- Conference: Independent

Record
- Overall: 2–2–1

Coaches and captains
- Head coach: Leon Harvey
- Captain: John Meyers

= 1925–26 Michigan College of Mines Huskies men's ice hockey season =

The 1925–26 Michigan College of Mines Huskies men's ice hockey season was the 7th season of play for the program. The Huskies were coached by Leon Harvey in his 2nd season.

==Season==
Though the team ended the year without having to find a new head coach for the first time, the Huskies were still finding it difficult to play matches against fellow colleges. The program was able to get in a game with St. Thomas at the end of January, but that was their only intercollegiate match of the year. To make matters worse the club was barely even competitive against the Tommies, though with the Minnesotans finishing 10–1 for the year. However, the Miners did show some improvement afterwards, winning their final two games to get back to .500.

::::::

Study questions:
A. Answer these questions using the hockey season text:
(i) Who captained the team?
(ii) Against which school did the Huskies play their only intercollegiate game of the year?
(iii) What was the team's overall record?
B. Carry the hockey season text forward, starting right after its final sentence.
The items that follow have no connection to the hockey season text.

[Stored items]

::::::

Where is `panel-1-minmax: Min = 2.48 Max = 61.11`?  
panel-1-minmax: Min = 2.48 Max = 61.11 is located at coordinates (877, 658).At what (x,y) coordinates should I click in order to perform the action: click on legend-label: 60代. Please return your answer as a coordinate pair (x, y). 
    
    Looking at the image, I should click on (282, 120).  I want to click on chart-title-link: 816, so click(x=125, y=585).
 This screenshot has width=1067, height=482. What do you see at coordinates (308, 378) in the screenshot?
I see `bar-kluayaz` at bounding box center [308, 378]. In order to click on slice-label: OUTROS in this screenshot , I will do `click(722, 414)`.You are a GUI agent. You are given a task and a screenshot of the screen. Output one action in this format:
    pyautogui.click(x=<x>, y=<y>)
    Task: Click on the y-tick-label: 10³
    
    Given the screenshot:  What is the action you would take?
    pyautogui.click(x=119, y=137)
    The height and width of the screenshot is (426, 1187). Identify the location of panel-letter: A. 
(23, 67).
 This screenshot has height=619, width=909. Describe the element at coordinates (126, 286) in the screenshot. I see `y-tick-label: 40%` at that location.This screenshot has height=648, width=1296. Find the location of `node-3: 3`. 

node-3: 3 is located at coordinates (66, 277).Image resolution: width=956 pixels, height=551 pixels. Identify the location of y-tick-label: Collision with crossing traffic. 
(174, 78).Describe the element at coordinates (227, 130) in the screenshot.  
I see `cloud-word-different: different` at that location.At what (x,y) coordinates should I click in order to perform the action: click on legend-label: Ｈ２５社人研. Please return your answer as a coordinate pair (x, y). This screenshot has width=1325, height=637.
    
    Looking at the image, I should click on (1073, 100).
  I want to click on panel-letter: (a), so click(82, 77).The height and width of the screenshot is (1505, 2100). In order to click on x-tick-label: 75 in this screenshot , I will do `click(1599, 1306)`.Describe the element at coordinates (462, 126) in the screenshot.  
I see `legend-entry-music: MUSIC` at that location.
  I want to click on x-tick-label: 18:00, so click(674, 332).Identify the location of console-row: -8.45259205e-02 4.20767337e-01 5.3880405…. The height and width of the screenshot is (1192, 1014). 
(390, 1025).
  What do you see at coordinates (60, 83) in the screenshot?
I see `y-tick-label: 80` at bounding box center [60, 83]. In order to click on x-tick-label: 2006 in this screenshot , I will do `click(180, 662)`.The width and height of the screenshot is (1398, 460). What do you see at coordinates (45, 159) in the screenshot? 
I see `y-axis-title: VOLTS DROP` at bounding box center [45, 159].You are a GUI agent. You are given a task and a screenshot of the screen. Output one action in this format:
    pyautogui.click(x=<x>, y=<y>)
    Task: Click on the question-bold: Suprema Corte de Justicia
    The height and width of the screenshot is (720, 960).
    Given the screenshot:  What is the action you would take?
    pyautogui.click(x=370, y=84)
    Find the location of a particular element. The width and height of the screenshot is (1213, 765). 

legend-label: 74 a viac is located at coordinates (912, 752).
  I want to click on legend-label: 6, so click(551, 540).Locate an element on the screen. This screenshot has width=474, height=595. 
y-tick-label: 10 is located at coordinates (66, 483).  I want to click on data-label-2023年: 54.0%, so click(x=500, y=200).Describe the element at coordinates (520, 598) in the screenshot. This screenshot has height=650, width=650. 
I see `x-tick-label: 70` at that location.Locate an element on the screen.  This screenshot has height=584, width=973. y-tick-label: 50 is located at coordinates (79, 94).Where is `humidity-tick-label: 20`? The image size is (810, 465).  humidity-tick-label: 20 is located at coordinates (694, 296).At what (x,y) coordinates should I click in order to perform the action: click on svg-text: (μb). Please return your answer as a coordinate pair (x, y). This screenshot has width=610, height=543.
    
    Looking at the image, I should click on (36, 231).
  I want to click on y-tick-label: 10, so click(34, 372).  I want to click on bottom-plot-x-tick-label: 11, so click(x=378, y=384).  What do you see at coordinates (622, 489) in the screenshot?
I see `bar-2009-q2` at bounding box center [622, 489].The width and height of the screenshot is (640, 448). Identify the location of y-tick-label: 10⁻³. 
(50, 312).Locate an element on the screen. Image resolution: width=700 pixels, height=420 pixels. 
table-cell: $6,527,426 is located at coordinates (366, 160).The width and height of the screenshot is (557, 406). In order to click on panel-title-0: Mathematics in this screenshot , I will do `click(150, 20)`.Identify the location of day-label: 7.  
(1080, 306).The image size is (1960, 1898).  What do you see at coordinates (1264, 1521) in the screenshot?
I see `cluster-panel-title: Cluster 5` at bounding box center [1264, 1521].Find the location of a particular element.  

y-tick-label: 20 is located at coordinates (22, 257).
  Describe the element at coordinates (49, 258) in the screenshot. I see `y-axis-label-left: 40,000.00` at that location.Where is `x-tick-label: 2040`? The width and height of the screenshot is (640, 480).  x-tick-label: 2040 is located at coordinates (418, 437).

::::::

Replies:
A.
(i) John Meyers
(ii) St. Thomas
(iii) 2–2–1

B.
==Standings==

1925–26 Western Collegiate ice hockey standingsv; t; e;
|  | Intercollegiate |  |  |  |  |  |  |  | Overall |  |  |  |  |  |
| GP | W | L | T | Pct. | GF | GA | GP | W | L | T | GF | GA |
| Alaska Agricultural | – | – | – | – | – | – | – |  | 4 | 3 | 1 | 0 | – | – |
| Marquette | 6 | 0 | 5 | 1 | .083 | 7 | 27 |  | 7 | 0 | 6 | 1 | 7 | 33 |
| Michigan | – | – | – | – | – | – | – |  | 10 | 3 | 5 | 2 | 16 | 20 |
| Michigan College of Mines | 1 | 0 | 1 | 0 | .000 | 1 | 8 |  | 5 | 2 | 2 | 1 | 10 | 13 |
| Michigan State | – | – | – | – | – | – | – |  | 4 | 0 | 4 | 0 | 5 | 15 |
| Minnesota | – | – | – | – | – | – | – |  | 16 | 12 | 0 | 4 | – | – |
| North Dakota Agricultural | – | – | – | – | – | – | – |  | – | – | – | – | – | – |
| Notre Dame | 5 | 2 | 2 | 1 | .500 | 14 | 17 |  | 6 | 3 | 2 | 1 | 17 | 18 |
| USC | – | – | – | – | – | – | – |  | – | – | – | – | – | – |
| Wisconsin | – | – | – | – | – | – | – |  | 15 | 8 | 3 | 4 | – | – |

==Schedule and results==

| Date | Opponent | Site | Result | Record |
Regular Season
| January 8 | Radio Six* | ? | T 1–1 | 0–0–1 |
| January 14 | Radio Six* | ? | L 1–2 | 0–1–1 |
| January 22 | St. Thomas* | ? | L 1–8 | 0–2–1 |
| February 8 | Radio Six* | ? | W 4–1 | 1–2–1 |
| February 10 | Hancock Alumni* | ? | W 3–1 | 2–2–1 |
*Non-conference game.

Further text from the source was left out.